1. Al fine di ottemperare correttamente ai principi di trasparenza, efficienza e integrita' dell'azione amministrativa regionale, nonche' per assicurare la piena conoscibilita' degli atti anche tra i diversi Servizi di Giunta e Consiglio regionale d'Abruzzo e tra Pubbliche Amministrazioni, all'obbligo di pubblicazione previsto dal comma 5 dell'articolo 20 della l.r. 1/2022, si provvede entro e non oltre sessanta giorni dall'entrata in vigore della presente legge.

2. Le eventuali inadempienze all'obbligo di cui al comma 1 rilevano ai fini della valutazione delle performance delle strutture competenti.

Art. 7
(Sostegno attivita' CRAM)

1. Al fine di sostenere le attivita' del CRAM (Consiglio Regionale degli Abruzzesi nel Mondo), e' autorizzata per l'anno 2022 la spesa complessiva di euro 85.000,00.

2. Le risorse finanziarie necessarie di cui al comma 1 trovano allocazione alla Missione 19, Programma 01, Titolo 01, capitolo 11437 della parte spesa del Bilancio regionale 2022-2024, esercizio 2022.
________
**ISTRUZIONI DI LAVORO**
Puoi restituire il brano di legge regionale per intero, parola per parola, senza alcuna modifica? Il materiale riportato qui sotto non ha alcun legame con il brano di legge regionale.

Voci di dati salvate:
________
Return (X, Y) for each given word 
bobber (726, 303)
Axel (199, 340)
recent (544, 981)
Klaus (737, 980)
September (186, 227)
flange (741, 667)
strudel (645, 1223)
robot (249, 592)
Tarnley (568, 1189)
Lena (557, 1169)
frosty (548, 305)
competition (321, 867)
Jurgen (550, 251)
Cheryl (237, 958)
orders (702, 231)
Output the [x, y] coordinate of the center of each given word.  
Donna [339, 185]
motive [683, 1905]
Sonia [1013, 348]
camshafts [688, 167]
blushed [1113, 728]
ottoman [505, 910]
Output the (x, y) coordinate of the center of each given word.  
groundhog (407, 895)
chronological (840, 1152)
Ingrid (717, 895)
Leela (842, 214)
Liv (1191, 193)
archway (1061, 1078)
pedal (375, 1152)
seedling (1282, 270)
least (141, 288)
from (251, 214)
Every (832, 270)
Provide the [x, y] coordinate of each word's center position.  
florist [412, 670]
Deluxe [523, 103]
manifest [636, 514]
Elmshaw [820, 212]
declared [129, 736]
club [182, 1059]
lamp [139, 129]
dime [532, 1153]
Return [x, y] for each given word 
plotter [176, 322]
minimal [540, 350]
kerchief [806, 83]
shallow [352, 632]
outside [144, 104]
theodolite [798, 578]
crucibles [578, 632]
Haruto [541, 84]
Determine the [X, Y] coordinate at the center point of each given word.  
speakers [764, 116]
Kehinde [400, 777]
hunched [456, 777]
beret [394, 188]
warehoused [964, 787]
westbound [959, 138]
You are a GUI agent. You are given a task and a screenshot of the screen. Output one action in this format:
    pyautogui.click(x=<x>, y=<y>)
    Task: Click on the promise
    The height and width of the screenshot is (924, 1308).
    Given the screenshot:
________
**SOLUZIONE SVOLTA**
1. Al fine di ottemperare correttamente ai principi di trasparenza, efficienza e integrita' dell'azione amministrativa regionale, nonche' per assicurare la piena conoscibilita' degli atti anche tra i diversi Servizi di Giunta e Consiglio regionale d'Abruzzo e tra Pubbliche Amministrazioni, all'obbligo di pubblicazione previsto dal comma 5 dell'articolo 20 della l.r. 1/2022, si provvede entro e non oltre sessanta giorni dall'entrata in vigore della presente legge.

2. Le eventuali inadempienze all'obbligo di cui al comma 1 rilevano ai fini della valutazione delle performance delle strutture competenti.

Art. 7
(Sostegno attivita' CRAM)

1. Al fine di sostenere le attivita' del CRAM (Consiglio Regionale degli Abruzzesi nel Mondo), e' autorizzata per l'anno 2022 la spesa complessiva di euro 85.000,00.

2. Le risorse finanziarie necessarie di cui al comma 1 trovano allocazione alla Missione 19, Programma 01, Titolo 01, capitolo 11437 della parte spesa del Bilancio regionale 2022-2024, esercizio 2022.